An Intensive review by educators and the public. Assessments and instructional materials are evaluated by a committee of educators from across the state. The committee receives intensive training on the rubric used to evaluate materials. Louisiana residents have an opportunity to provide public comments through an online portal for a three-week period. Ratings are given to assessments and instructional materials based on their quality and alignment to state academic standards:
Tier 1 – Exemplifies Quality: Meets all non-negotiable criteria and scores the best possible on all indicators of superior quality
Tier 2 – Approaching Quality: Meets all non-negotiable criteria and some indicators of superior quality
Tier 3 – Not representing Quality: Does not meet non-negotiable criteria.
A high degree of transparency about the review process and outcomes. LDOE calls for publishers to submit assessments and instructional materials each year. Reviews of submitted materials are released on a rolling basis and posted on LDOE’s website to support educators as they make choices about the resources to use in their schools and classrooms. The Department also publishes a weekly report to provide districts with information about what reviews will be posted and by when, and what is scheduled to be reviewed.
For more information about the review process, see: https://www.louisianabelieves.com/academics/ONLINE-INSTRUCTIONAL-MATERIALS-REVIEWS/curricular-resources-annotated-reviews)
Additional State Supports for Districts
Simplifying the procurement process. In addition to leading the review process, LDOE negotiates contract pricing with publishers of materials rated Tier 1 or Tier 2. LDOE also established a state contract under which districts can purchase materials rated Tier 1 or Tier 2, saving districts time and expense that normally would go into the procurement process.

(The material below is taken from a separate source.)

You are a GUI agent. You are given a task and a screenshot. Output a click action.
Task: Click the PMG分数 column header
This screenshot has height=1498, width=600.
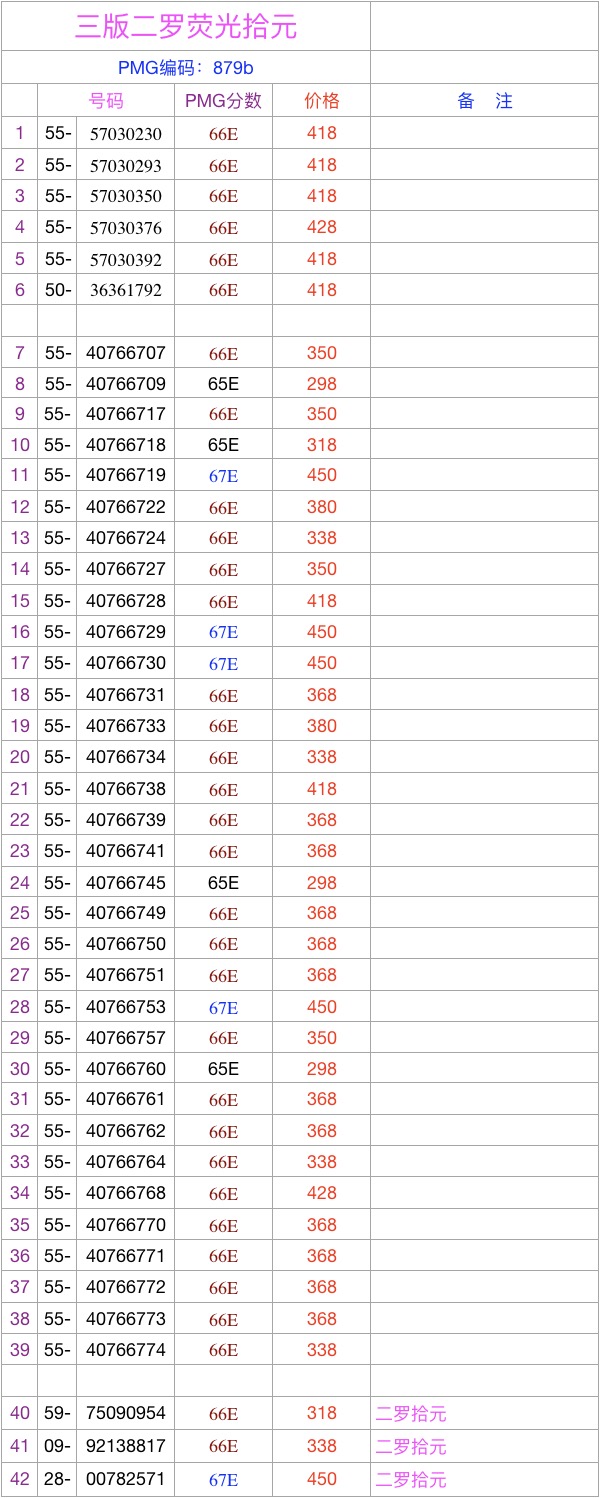[x=223, y=101]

Integrating professional development with high-quality assessments and instructional materials. “The choices districts make about what curriculum to use, what assessments to give, and the professional development opportunities provided to teachers directly affect the day-to-day education of our students. We have found that helping districts integrate professional development with high-quality curricula and assessments is critical to helping students achieve high standards,” said Rebecca Kockler, LDOE’s Assistant Superintendent of Academic Content. Therefore, LDOE works with vendors to put together professional development packages for Tier 1 materials to meet districts’ unique needs. For example, LDOE will work with vendors to put together a professional development package to meet the training needs of a small rural district or for a district that wants to focus on assessing a particular aspect of instruction (e.g., reading fluency).
The number of districts using high-quality assessments and instructional materials significantly increased with the implementation of LDOE’s review process. Three years ago, fewer than 20% of districts were using high-quality assessments and instructional materials for English/language arts (ELA) and math; now 75% of districts are using Tier I materials in ELA and math. “As we focus on conducting more reviews of benchmark assessments this year and next, we will review any changes in district assessment policies and practices, and the effect these changes have on student performance,” said Kockler. “We want our process to continually improve. The goal is to identify materials that best help students meet high standards. We hope to keep learning from what is and is not leading to positive student outcomes, and adapting our processes accordingly.”